Bulk Data & Subscriptions
FHIR's REST API is built for one patient at a time. Bulk Data moves a population; Subscriptions push instead of poll. Two answers to the two questions the basic API can't handle.
In one line
FHIR's REST API is beautifully designed for one patient at a time, on request. Two common needs break that assumption — give me a million patients and tell me when something happens — and Bulk Data and Subscriptions are the answers.
Why the normal API fails at scale
Suppose you want every diabetic patient's HbA1c for a population health programme. With plain FHIR you'd page through search results, resource by resource, over HTTPS. For 500,000 patients that is millions of requests. Your API falls over, the EHR vendor rate-limits you, and the job takes days.
The problem isn't that FHIR is slow. It's that you're using a transactional interface for an analytical job — the same category error as running a report against a live OLTP database.
Bulk Data (Flat FHIR)
The Bulk Data specification takes a different shape entirely:
- You kick off an export —
$exportat system, patient or group level. - The server says "working on it" and gives you a status URL. The request is asynchronous — this is the key move.
- You poll the status until it's done.
- You get back a set of NDJSON files — newline-delimited JSON, one resource per line — usually as signed URLs to cloud storage.
NDJSON is the tell. It's not a pretty API response; it's a bulk file format that streams cleanly into a data warehouse, Spark job, or OMOP ETL. Bulk Data isn't "FHIR but faster" — it's FHIR admitting that analytics is a different problem and handing you a file.
This is what powers population health, quality measures, research extracts, and in the US the payer-to-payer and provider directory obligations behind the interoperability rules.
Subscriptions
The other gap: polling is a terrible way to learn that something happened. Asking "any new results?" every thirty seconds is expensive, slow, and mostly returns nothing.
A Subscription inverts it: you register a criterion — "tell me when an Observation with this code is created for this patient" — and the server notifies you. Push, not pull. It is FHIR's answer to what HL7 v2 always did naturally, because v2 was event-driven from birth. Subscriptions are, in a real sense, FHIR rediscovering why ADT feeds exist.
Worth knowing: the R4 Subscription resource was reworked substantially for R5 into a topic-based model, and the Subscriptions R5 Backport IG brings that design to R4 servers. So "does it support Subscriptions?" is an ambiguous question — ask which model, and pin the IG version like the dependency it is.

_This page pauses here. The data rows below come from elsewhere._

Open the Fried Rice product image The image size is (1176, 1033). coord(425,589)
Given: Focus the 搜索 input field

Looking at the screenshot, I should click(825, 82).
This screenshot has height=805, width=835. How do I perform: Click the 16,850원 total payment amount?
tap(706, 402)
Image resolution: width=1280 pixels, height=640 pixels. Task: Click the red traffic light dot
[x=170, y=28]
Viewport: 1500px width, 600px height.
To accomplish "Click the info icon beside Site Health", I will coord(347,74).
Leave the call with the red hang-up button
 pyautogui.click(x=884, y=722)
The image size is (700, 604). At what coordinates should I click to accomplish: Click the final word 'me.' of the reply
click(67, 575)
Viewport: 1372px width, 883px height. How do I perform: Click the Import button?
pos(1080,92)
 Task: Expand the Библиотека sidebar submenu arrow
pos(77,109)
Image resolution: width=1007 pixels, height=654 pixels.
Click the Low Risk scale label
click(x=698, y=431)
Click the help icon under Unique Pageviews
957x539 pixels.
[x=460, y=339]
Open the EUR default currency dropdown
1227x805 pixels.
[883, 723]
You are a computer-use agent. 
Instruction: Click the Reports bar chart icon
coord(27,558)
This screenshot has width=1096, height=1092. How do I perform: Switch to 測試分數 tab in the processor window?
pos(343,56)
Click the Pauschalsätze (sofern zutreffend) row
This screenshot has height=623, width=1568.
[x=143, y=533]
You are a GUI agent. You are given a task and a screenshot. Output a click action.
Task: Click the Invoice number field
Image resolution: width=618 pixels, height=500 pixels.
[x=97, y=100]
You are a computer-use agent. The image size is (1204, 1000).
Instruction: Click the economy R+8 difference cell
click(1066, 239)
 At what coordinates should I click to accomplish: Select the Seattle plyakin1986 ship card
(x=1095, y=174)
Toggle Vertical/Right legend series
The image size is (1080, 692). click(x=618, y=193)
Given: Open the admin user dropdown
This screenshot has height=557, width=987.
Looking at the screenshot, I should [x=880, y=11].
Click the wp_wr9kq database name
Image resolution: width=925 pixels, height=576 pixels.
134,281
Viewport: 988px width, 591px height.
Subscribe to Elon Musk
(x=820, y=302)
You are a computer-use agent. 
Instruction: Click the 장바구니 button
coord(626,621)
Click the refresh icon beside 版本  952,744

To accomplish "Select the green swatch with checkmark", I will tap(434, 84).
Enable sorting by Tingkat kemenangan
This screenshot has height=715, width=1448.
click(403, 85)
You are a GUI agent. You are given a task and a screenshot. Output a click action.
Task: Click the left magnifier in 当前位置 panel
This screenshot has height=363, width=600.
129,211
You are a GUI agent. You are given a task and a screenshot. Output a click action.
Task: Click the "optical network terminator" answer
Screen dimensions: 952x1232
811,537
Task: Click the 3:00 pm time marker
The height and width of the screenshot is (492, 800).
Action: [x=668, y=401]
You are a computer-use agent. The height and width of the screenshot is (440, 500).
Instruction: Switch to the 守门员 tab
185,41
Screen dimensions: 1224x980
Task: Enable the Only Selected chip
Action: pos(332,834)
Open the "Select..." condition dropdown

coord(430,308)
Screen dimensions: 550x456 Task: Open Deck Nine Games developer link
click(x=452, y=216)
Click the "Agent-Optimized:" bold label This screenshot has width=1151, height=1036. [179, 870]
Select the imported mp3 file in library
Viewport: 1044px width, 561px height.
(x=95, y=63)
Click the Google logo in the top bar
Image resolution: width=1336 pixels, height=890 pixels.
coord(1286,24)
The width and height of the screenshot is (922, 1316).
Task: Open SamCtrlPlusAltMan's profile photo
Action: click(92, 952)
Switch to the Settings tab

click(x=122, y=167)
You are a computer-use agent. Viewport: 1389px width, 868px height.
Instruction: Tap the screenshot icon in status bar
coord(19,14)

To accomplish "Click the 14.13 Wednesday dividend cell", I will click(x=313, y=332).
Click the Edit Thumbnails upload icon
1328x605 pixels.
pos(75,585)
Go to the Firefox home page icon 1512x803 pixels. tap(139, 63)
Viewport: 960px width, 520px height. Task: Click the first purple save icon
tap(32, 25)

The security bit that gets skipped
Bulk export is a de facto data-extraction pipe for an entire population. That deserves more thought than a normal API call, and rarely gets it:
- SMART Backend Services authorisation exists precisely because there's no user clicking "allow" — it's system-to-system, so the trust is entirely in the client credential.
- The output URLs are frequently pre-signed cloud links. Anyone holding the link holds the data. Expiry and scope are load-bearing.
- Exports land in a warehouse, and the warehouse now holds identifiable health data — usually under weaker controls than the EHR it came from. That's where breaches happen.
- Under DPDP or a consent-artefact regime, "we exported the population" needs a lawful basis per patient. A bulk pipe makes it very easy to move data at a scale the consent never contemplated.
The rule of thumb: the easier the extraction, the more the governance has to carry. Bulk Data made the extraction easy.